Saturday, April 2, 2011

Our subconscious self-righteousness

This morning, I really enjoyed our reading group which is going through Miroslav Volf's Exclusion and Embrace. This post is just about one intriguing issue which came up. Volf begins the chapter, "Exclusion" with comments from Michael Ignatieff about patronising (and self-righteous) European attitudes to ethnic conflicts. [Incidentally, Ignatieff is currently leader of the Liberal Party in Canada].

A 1995 journal article by Ignatieff, The seductiveness of moral disgust  considers the motivations for and failures of Western military interventions, particularly that in Bosnia and Kosovo:
There was a strong element of narcissism buried inside the more obvious motivations leading the West to intervene. We intervened not only to save others but also to save ourselves, or rather an image of ourselves as defenders of universal decencies. We wanted to show that Europe "meant" something, stood for toleration within a peaceable and civilized civil society. This imaginary Europe, this narcissistic image of ourselves, we believed was incarnated in the myth of a multiethnic, multiconfessional Bosnia.
The essay is reprinted in a book, The Warriors Honour: Ethnic war and the modern conscience. The book also contains an essay, "Nationalism and the narcissism of minor difference". Apparently this is an illusion to the claim of Freud that a signature of Narcissism is the amplification of "minor difference".

So what?
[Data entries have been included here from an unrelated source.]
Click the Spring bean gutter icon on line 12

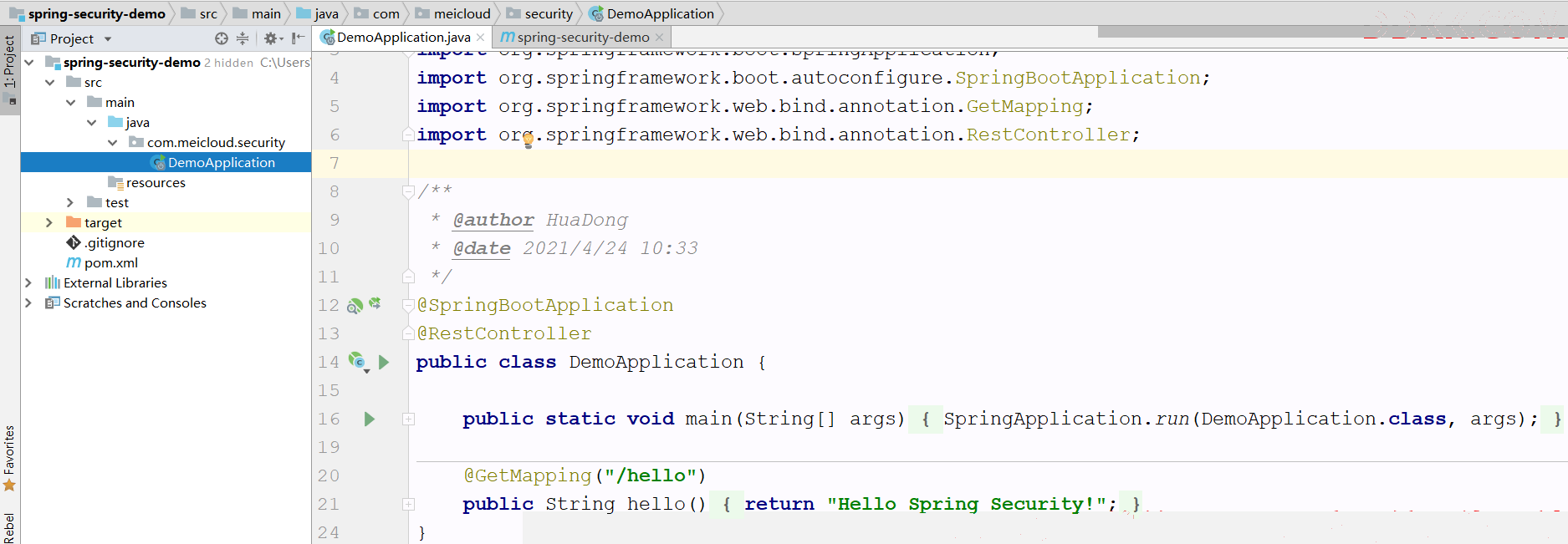point(355,306)
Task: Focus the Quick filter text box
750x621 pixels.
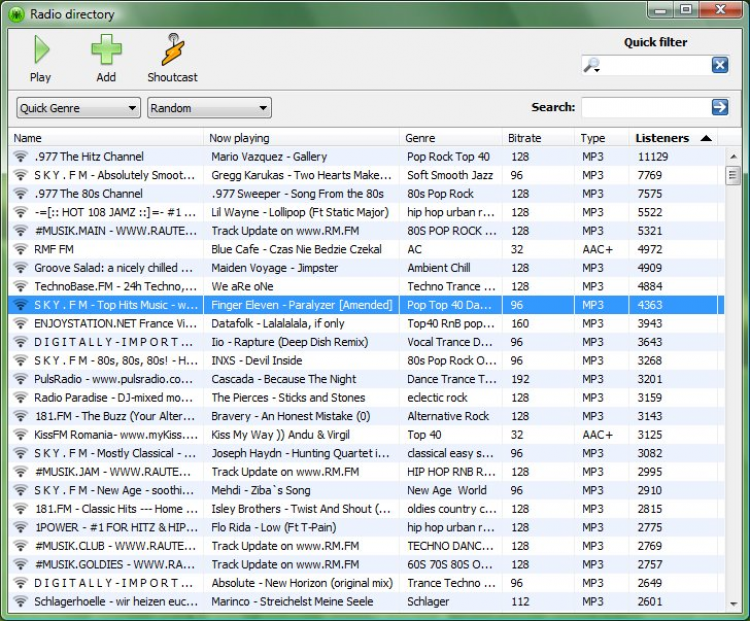Action: click(x=656, y=65)
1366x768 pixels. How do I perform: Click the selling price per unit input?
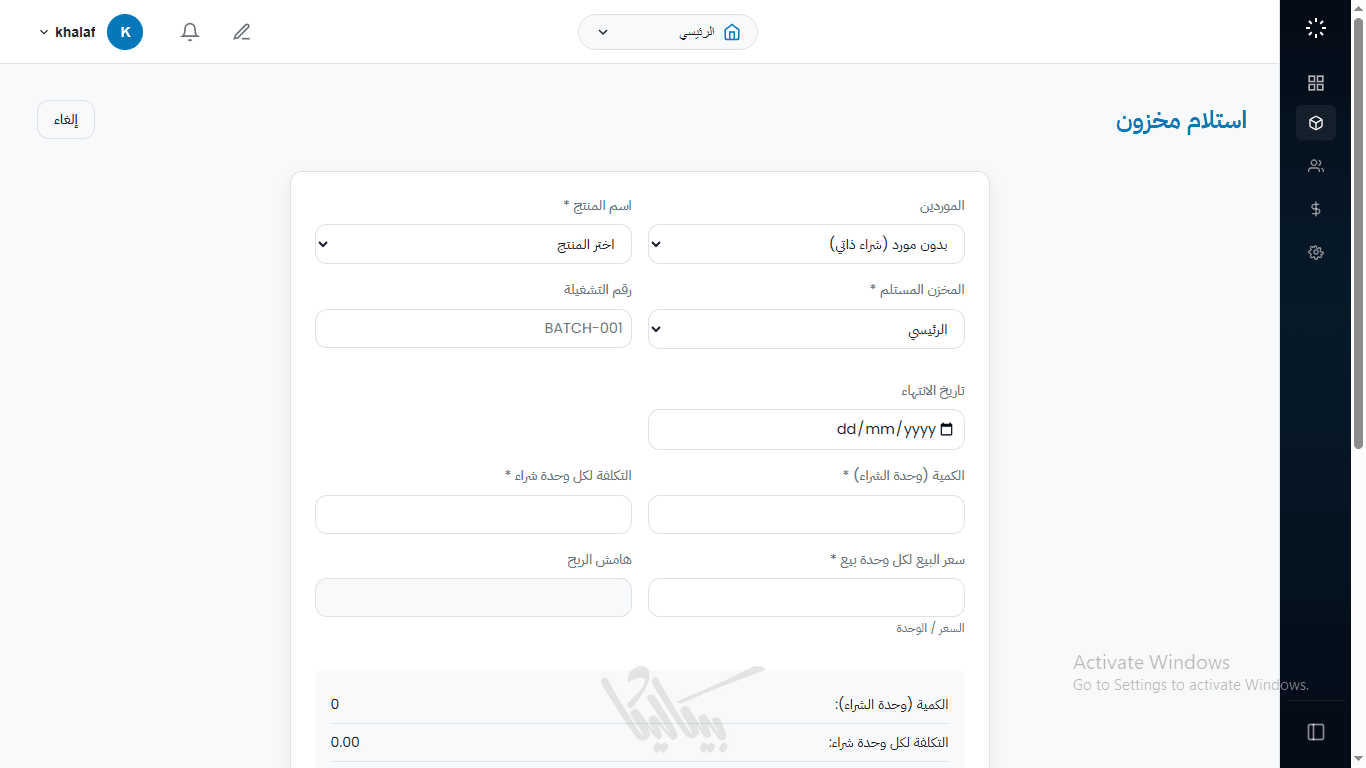(x=806, y=597)
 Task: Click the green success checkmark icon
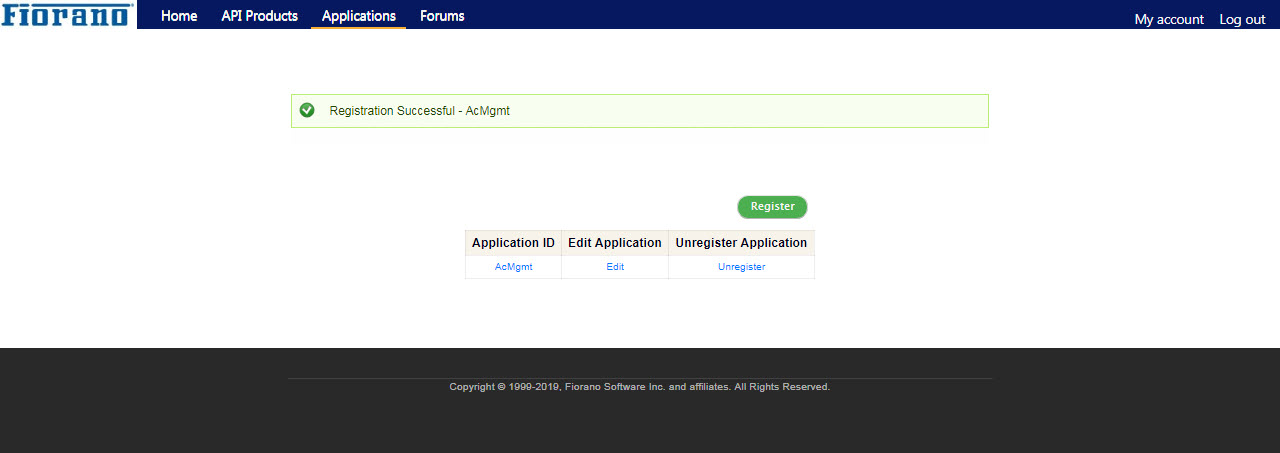click(x=307, y=110)
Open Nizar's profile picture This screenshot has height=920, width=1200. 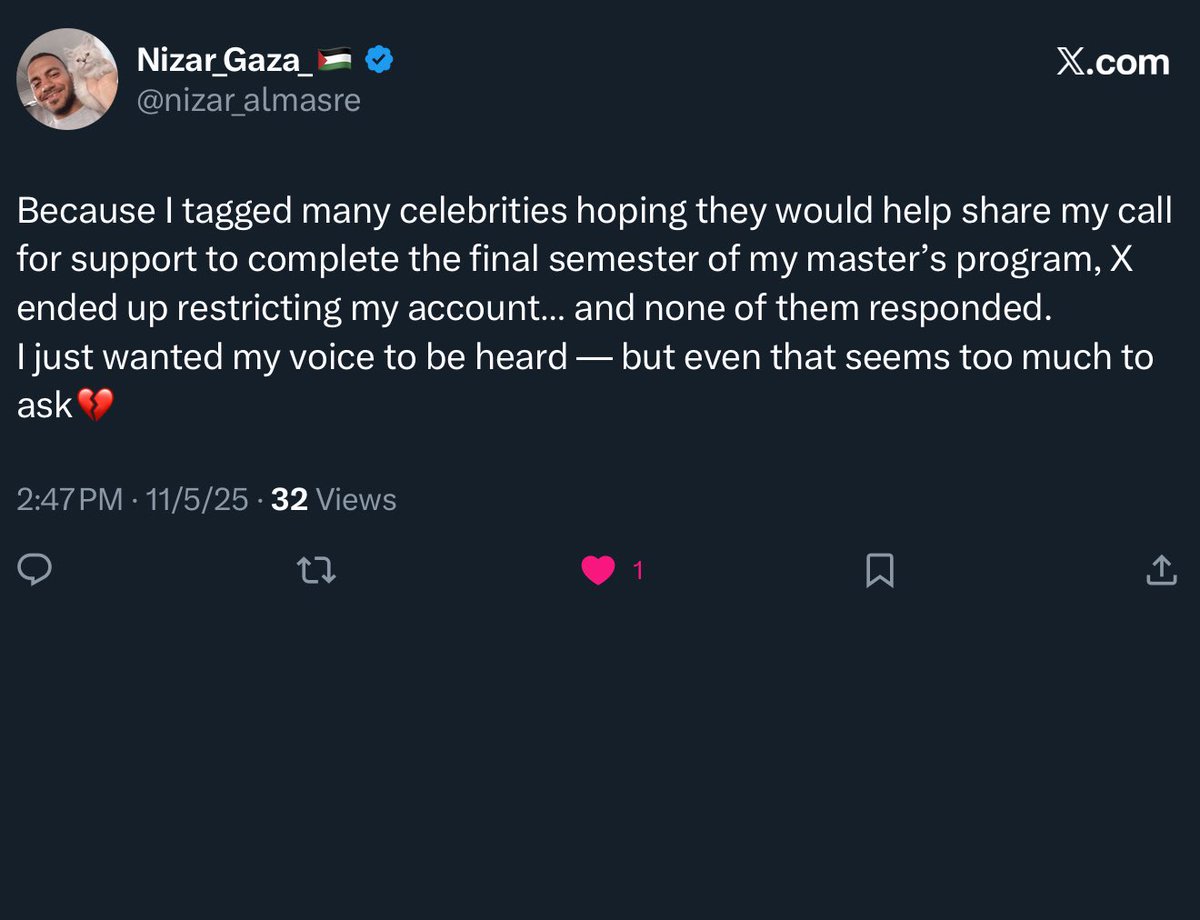click(68, 80)
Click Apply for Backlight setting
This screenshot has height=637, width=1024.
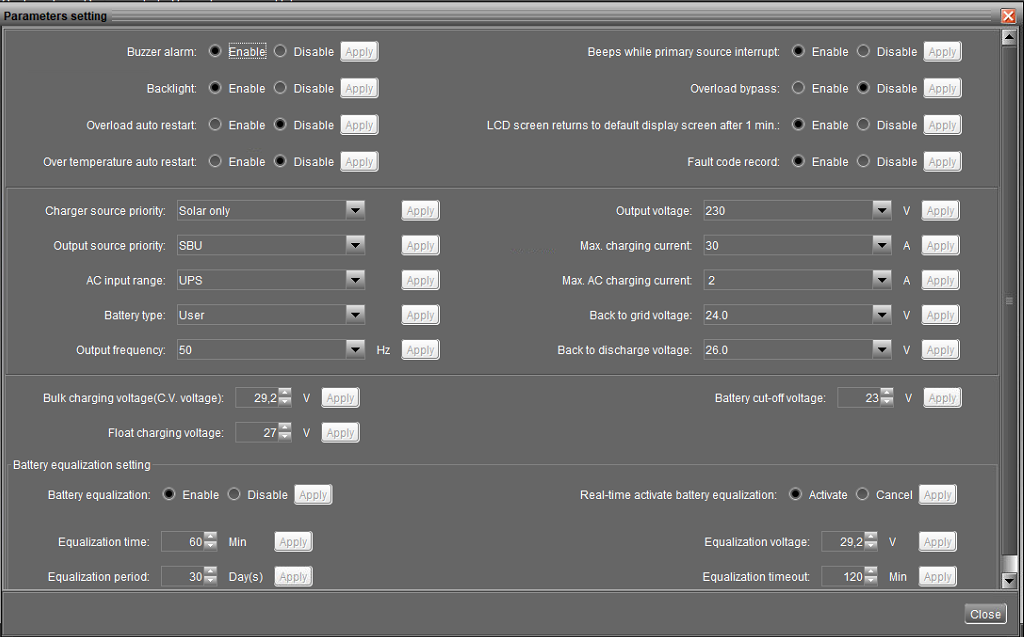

To me this is just another example of how humans all have an incredibly powerful subconscious force driving us towards self-righteousness. This is what drives the creation, maintenance, and promulgation of religion.

God has placed within us a strong desire to be right and to be in right relationship. But we pervert this desire by trying to establish our own righteousness by self-justification and comparison to others unrighteousness. But the only way we can be right with God and be justified is if we accept his gift of righteousness provided by Jesus. (Romans 3:21-26).